With process = "negative" genes are coloured when they are significantly downregulated. With process = "two.sided" the colour scheme means that both significantly up- and down-regulated genes are coloured with down-regulated genes labelled with inverted colours (i.e. cyan is the inverse of red etc). However, significant upregulation in a group takes precedence.

With process = "negative" the polar coordinates are also flipped as each axis now represents upregulated expression in non-responders.

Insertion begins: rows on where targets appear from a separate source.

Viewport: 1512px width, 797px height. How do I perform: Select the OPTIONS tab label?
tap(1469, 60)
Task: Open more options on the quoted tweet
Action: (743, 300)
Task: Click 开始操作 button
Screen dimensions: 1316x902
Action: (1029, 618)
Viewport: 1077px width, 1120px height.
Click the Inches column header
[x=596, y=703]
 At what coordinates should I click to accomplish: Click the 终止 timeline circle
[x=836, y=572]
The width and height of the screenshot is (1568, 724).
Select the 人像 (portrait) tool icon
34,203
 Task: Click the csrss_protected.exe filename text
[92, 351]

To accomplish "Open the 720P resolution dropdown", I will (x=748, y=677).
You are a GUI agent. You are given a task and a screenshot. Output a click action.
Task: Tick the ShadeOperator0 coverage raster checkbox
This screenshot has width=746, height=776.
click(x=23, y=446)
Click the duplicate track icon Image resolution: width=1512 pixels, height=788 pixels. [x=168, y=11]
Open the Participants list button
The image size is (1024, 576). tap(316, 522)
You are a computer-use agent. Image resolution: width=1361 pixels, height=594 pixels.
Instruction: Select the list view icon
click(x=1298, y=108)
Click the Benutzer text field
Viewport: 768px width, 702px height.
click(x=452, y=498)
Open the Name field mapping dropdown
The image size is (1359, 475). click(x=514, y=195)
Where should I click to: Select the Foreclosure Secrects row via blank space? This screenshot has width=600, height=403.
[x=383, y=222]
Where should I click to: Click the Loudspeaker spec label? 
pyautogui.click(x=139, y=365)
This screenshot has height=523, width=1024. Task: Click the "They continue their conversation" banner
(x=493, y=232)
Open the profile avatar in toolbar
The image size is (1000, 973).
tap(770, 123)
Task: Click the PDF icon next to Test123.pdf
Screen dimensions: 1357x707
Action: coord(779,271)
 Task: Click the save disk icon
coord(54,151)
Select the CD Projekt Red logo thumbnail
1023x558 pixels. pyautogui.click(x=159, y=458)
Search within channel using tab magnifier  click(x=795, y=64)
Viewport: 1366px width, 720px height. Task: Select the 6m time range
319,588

The end result is a volc3d class object for downstream plotting.

Forest plots

Specific genes/variables can be interrogated using a forest plot to investigate differences in binary response between the 3 groups.

forest_ggplot(obj, c("MS4A1", "FLG2", "SFN")

knitr::include_graphics("forest.png")

The related functions forest_plot() and forest_plotly() can be used to generate plots in base graphics or plotly.

Citation

volcano3D was developed by the bioinformatics team at the Experimental Medicine & Rheumatology department and Centre for Translational Bioinformatics at Queen Mary University London.

If you use this package please cite as:

citation("volcano3D")

or using:

Lewis, Myles J., et al. Molecular portraits of early rheumatoid arthritis identify clinical and treatment response phenotypes. Cell reports 28.9 (2019): 2455-2470.